The next morning we headed off (read the previous episode HERE) early northwards, as our next stop was at the Punda Maria rest camp for the night. The plan was to drive up to Pafuri and enjoy the scenery there, before heading to the camp as our book-in time was only later in the day.

This was the sunrise that greeted us over the Shingwedzi river that morning.

The family of Ground Hornbills was there to see us off...

Close to the Babalala Picnic Spot I had some good photographic moments with this European Roller.

We pushed northwards, and I always love driving past this clump of trees on this road.

A herd of Cape Buffalo was grazing in the thickets, but this guy gave me a quick silly pose before we drove off.

There's always a good chance to spot some Tsessebe antelope in the northern reaches of Kruger, and this time we found a herd crossing the road in front of us.
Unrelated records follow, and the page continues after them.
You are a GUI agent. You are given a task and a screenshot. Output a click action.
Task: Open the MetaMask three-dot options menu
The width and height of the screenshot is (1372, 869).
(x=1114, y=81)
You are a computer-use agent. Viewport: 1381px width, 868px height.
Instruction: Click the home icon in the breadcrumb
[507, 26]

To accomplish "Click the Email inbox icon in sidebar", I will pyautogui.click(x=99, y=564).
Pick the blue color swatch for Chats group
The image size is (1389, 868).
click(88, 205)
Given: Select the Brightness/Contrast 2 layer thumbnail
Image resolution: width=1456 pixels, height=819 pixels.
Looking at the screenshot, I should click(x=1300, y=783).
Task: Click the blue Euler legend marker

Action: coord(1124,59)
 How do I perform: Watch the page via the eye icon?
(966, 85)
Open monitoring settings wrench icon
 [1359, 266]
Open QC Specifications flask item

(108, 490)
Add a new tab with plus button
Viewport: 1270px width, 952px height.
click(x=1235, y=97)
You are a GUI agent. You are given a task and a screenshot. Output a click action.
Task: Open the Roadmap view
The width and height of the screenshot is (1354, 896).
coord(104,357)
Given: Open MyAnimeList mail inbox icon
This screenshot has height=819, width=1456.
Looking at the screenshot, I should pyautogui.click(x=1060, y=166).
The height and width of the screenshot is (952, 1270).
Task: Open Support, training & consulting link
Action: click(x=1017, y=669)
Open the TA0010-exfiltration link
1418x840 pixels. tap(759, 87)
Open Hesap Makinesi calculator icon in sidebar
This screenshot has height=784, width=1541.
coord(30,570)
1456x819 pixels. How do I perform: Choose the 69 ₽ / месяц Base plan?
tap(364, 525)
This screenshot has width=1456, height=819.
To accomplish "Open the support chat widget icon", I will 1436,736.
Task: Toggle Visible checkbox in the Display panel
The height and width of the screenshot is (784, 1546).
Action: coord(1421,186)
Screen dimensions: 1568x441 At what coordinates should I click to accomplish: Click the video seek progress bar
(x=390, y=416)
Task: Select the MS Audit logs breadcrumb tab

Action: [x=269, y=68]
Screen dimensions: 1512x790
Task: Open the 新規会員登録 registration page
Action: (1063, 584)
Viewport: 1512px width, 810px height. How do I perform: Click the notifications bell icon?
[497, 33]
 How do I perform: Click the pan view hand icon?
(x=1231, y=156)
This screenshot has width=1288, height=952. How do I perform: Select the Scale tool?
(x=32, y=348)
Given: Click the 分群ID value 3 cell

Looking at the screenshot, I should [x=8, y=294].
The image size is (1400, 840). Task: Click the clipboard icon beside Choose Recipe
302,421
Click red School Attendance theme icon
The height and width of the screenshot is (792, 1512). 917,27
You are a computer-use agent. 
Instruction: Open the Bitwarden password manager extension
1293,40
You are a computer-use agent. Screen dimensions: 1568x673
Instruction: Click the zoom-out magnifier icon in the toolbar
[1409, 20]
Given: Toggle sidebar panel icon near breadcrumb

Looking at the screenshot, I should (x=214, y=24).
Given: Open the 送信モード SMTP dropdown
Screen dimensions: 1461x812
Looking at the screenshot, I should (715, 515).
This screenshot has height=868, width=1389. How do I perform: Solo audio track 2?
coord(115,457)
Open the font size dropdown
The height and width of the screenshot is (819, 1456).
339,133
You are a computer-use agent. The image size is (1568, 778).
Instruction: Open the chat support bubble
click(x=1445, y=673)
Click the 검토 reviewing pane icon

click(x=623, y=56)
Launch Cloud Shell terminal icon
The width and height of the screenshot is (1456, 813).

They do look a lot like East Africa's "Topi" and are related to them (part of the Hartebeest genus).

On the road up to Pafuri we came across a Yellow-billed Kite hunting/hovering right above our vehicle and the road.

We found a lovely herd of Nyala on the appropriately named "Nyala Loop". They are such graceful antelopes.

It was still very gloomy when we turned into the Pafuri main loop...

This remains one of the most beautiful spots in Southern Africa in my estimation. Seeing some wildlife wander through here is an added bonus.

We spotted a Woodlands Kingfisher who was catching food to feed his mate.

The local residents of the Levuvhu River were presiding as well...a large pod of Hippopotamus and some nasty-looking Nice Crocodiles were spotted.

We made it all the way to Crook's Corner - where the countries of Zimbabwe, South Africa and Mozambique meet at the confluence of the Levuvhu and Limpopo rivers.

The spot derives its name from days gone by when the islands in the middle of the river were safe zones and no-man's land where wanted criminals could hide out from the law enforcement agencies of any of these 3 countries.

We slowly made our way towards Punda Maria to go and check into our chalet. We would only be spending one night there, and tomorrow would be our last day in the Park.

On the way to camp we came across a Hamerkop hunting in a shallow pool.